Garoua, 13 juillet 2026 (CAPnews) – Un atelier de renforcement des capacités destiné aux ordonnateurs des crédits des régions de l’Est, de l’Adamaoua, de l’Extrême-Nord et du Nord s’est ouvert ce jour à Garoua, sous l’égide du ministère chargé du Contrôle supérieur de l’État (Consupe). La cérémonie d’ouverture a été présidée par Rose Mbah Acha Fomundam, responsable de cette institution, en séjour dans la capitale régionale du Nord depuis le week-end dernier. Cette session s’inscrit dans une série d’initiatives déjà déployées à Bamenda et à Douala, visant à outiller les gestionnaires publics sur l’ensemble du territoire.
L’objectif affiché de cette rencontre est de promouvoir une orthodoxie financière accrue, une rigueur administrative et une responsabilisation des acteurs dans la manipulation des deniers publics. Le Consupe entend ainsi consolider les bonnes pratiques de gestion et prévenir les dérives, en rappelant les règles et procédures en vigueur.

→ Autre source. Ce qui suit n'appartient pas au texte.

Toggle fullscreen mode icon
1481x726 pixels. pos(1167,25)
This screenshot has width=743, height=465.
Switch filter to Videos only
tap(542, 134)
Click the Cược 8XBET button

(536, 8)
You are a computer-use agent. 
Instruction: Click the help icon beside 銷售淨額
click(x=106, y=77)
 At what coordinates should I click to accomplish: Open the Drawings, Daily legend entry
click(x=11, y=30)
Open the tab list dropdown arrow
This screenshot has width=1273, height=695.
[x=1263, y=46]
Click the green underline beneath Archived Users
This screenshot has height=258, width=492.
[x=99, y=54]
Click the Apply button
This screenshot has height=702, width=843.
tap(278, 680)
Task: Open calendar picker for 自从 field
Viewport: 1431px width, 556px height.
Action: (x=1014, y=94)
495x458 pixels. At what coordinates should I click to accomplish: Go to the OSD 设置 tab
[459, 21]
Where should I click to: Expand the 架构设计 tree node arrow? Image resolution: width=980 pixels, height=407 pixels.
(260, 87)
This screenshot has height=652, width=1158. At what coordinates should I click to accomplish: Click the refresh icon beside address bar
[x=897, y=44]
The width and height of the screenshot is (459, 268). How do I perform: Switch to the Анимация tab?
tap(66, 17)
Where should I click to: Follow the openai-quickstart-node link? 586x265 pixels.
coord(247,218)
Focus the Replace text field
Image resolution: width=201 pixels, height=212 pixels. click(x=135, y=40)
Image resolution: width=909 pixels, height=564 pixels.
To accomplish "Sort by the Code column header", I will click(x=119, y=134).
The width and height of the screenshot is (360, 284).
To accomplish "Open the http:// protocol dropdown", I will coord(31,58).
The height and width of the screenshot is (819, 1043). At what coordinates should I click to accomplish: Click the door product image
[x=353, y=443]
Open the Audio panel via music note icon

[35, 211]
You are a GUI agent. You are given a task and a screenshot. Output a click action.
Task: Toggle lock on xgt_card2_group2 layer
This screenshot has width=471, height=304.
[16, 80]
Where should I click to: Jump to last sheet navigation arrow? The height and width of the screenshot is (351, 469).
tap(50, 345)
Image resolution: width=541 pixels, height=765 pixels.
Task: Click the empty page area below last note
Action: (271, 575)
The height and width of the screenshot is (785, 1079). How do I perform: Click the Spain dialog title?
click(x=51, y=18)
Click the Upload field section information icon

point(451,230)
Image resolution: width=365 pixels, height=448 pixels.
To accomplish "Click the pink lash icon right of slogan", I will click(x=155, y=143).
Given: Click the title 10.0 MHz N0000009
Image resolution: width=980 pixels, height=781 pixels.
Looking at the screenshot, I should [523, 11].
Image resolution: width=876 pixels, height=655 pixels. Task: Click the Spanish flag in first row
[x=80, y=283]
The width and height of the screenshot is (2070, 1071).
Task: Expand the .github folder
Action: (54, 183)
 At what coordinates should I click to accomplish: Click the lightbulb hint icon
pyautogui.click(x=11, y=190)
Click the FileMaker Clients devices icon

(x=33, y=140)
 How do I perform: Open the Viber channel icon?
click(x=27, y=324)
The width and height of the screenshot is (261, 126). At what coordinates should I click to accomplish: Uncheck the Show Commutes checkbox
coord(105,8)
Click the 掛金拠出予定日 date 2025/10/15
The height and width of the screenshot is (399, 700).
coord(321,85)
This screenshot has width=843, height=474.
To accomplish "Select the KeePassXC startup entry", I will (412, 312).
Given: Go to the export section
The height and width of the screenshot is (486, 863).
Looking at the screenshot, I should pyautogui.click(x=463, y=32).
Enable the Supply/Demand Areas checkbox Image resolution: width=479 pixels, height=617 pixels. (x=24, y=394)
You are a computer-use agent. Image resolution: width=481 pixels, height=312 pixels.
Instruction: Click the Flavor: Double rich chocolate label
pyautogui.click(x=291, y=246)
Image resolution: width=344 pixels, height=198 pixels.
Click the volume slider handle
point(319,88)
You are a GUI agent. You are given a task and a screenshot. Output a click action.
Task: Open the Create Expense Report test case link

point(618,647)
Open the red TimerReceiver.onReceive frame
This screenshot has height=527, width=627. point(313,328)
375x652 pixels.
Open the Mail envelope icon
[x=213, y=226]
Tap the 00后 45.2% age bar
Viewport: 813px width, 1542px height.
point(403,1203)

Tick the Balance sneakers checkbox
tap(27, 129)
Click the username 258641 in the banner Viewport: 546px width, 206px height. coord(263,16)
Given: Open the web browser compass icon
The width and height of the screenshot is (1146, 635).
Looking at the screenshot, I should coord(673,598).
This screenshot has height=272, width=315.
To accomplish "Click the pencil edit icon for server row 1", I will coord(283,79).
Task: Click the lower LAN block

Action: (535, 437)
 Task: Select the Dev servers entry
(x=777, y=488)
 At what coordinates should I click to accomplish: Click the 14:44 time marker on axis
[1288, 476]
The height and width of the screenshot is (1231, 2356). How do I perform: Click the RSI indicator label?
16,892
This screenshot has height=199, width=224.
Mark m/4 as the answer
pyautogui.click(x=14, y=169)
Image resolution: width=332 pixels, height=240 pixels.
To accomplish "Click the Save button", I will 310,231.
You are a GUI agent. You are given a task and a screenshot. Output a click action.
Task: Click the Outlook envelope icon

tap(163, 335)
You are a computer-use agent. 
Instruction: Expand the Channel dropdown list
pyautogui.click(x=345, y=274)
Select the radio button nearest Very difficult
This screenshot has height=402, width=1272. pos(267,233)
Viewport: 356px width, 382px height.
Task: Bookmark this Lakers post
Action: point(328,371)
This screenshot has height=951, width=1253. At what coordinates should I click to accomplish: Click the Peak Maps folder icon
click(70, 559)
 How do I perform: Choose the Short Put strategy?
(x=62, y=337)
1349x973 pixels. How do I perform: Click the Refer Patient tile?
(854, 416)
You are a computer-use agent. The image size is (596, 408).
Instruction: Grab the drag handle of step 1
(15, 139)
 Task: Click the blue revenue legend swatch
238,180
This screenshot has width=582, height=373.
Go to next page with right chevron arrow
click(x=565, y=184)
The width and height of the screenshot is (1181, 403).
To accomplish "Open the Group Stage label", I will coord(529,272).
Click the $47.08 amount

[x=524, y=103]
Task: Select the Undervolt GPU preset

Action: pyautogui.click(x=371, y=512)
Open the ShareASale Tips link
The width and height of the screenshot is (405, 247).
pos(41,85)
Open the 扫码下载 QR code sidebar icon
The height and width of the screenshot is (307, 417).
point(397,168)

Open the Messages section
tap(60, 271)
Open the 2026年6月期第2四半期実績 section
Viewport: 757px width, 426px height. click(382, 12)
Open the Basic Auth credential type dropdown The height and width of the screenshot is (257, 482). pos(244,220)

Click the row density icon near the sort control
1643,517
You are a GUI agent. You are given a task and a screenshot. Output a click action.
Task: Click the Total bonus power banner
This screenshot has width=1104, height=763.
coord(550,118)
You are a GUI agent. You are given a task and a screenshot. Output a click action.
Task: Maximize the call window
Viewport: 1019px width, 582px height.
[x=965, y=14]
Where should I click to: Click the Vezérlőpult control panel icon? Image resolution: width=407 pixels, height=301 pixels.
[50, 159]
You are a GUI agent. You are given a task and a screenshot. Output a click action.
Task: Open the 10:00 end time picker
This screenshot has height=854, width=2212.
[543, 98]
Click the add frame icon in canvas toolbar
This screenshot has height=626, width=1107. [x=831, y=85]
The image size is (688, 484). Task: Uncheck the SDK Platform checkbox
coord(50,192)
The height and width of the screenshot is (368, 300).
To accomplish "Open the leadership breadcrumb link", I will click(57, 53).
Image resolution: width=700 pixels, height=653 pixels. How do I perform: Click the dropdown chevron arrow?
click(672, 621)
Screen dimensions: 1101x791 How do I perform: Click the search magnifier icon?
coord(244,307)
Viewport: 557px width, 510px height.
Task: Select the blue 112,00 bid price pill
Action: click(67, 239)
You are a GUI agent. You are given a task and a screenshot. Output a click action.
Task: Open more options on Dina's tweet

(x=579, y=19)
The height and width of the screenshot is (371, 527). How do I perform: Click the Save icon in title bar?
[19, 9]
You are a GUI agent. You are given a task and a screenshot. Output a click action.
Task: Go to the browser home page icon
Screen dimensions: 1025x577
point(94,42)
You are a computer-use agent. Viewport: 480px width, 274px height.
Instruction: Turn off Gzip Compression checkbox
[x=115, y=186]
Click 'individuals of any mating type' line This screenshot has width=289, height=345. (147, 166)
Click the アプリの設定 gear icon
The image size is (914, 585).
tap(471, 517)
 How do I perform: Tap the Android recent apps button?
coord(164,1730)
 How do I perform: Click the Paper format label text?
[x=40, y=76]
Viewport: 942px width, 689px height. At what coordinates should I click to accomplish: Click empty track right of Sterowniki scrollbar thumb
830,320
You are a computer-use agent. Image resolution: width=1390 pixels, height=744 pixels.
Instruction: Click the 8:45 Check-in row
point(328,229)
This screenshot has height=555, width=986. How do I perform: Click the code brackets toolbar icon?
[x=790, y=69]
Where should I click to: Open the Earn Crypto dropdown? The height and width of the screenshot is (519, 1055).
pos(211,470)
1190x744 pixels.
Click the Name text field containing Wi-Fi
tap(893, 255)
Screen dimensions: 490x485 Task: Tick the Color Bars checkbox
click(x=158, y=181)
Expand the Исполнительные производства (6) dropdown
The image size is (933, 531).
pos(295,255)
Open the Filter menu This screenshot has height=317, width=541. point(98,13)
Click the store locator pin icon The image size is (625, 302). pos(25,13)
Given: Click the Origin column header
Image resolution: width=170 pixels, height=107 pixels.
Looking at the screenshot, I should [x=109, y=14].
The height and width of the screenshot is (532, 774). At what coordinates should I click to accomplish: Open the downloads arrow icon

Les échanges portent sur les mécanismes de contrôle interne, la transparence dans l’exécution des budgets et les obligations de reddition des comptes, conformément aux dispositions légales et réglementaires qui régissent la fonction publique camerounaise.
Les participants, issus de quatre régions aux réalités socio-économiques diverses, bénéficient d’un programme articulé autour d’études de cas concrets et de mises en situation. Cette approche pédagogique vise à adapter les principes généraux du contrôle aux spécificités locales, tout en garantissant une application homogène des normes sur l’ensemble du territoire. La présence de Rose Mbah Acha Fomundam témoigne de l’importance accordée par la hiérarchie à cette mobilisation, qui s’inscrit dans la stratégie nationale de moralisation des finances publiques engagée depuis plusieurs années.
Avec la tenue de cet atelier à Garoua, le Consupe achève une première boucle de formations régionales, après les étapes de Bamenda et Douala. Les prochaines sessions pourraient concerner d’autres zones géographiques, en fonction des besoins identifiés par l’administration centrale. En attendant, les ordonnateurs présents sont invités à mettre en pratique les enseignements reçus et à diffuser les bonnes méthodes au sein de leurs services respectifs, contribuant ainsi à une gestion plus saine et plus transparente des ressources de l’État.